In 1963 Innes was one for two RAF officers appointed to supervise the creation of the RAF Security Directorate to review internal security. This followed a high-profile inquiry headed by Lord Denning into the Portland spy ring, which resulted in the conviction of five people who had been spying within the Royal Navy for the Soviets. On 1 January 1966 Innes was promoted squadron leader. In February 1968 MI5 received a tip that an RAF serviceman was offering information to the Soviet GRU intelligence service and after initial case work was completed, in July the RAF became involved. As head of RAF counterintelligence, Innes led the hunt and identified Chief Technician Douglas Britten (born 31 October 1931, died Feb 1990), an RAF signals intelligence specialist serving at No. 399 Signals Unit at RAF Digby and also at a listening station in Cyprus which cooperated with Government Communications Headquarters (GCHQ). Innes's team arrested Britten on 13 September 1968. Searches of Britten's home and other locations yielded spying equipment including some supplied by the Soviet Intelligence Service. Britten confessed and stood trial at the Central Criminal Court, receiving a sentence of 21 years imprisonment.

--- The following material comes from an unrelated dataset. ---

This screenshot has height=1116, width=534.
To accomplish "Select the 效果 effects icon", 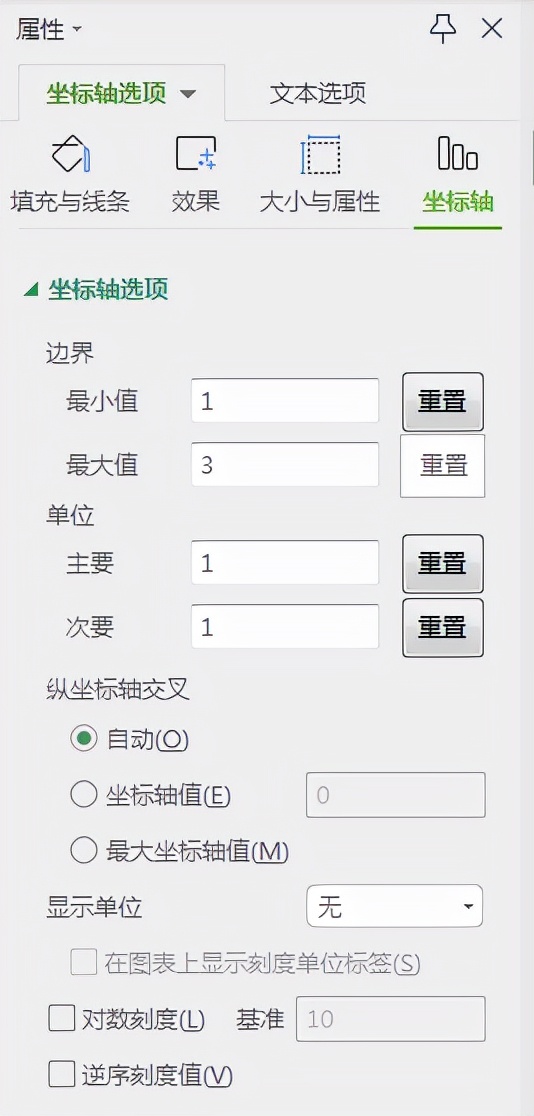I will point(196,153).
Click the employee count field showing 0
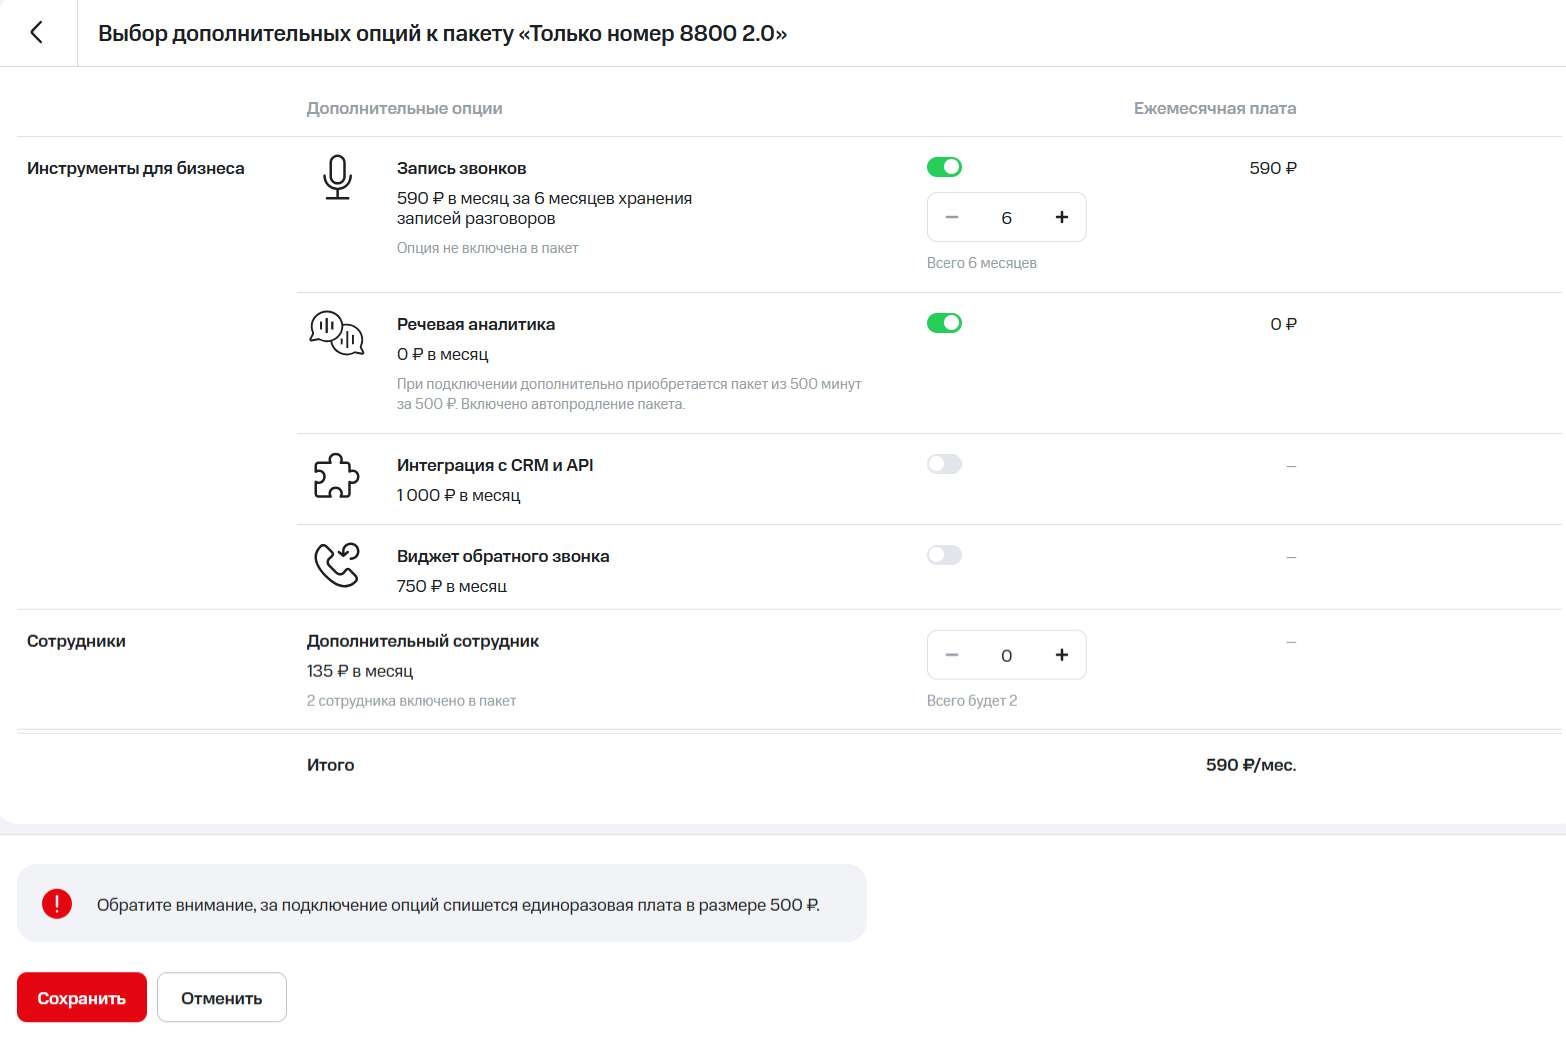This screenshot has height=1040, width=1566. tap(1006, 655)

On 1 January 1974 Innes was promoted group captain.

===RAF Provost Marshal===
In 1976 Innes was appointed an ADC to the Queen, and on 27 February appointed RAF Provost Marshal, the highest post within the RAF Police, quickly being promoted to Air Commodore on 1 July 1976. Innes held the position until 13 May 1978.

He retired on 1 July 1978.

==Honours and awards==
- Commander of the Order of the British Empire - January 1978.

==Later life==
He became principal emergency planning officer responsible for home defence and responding to natural disasters for Strathclyde Regional Council, and he later took up a similar job with the Greater London Council.

Innes followed football and rugby, attending games at Murrayfield until shortly before his death, and was also a keen golfer. He married his wife Betty, a former WAAF, in 1947. She and their son and daughter survived him. Innes died on 11 January 2015 in Dorset although his funeral was held in St. Michael's church at Inveresk.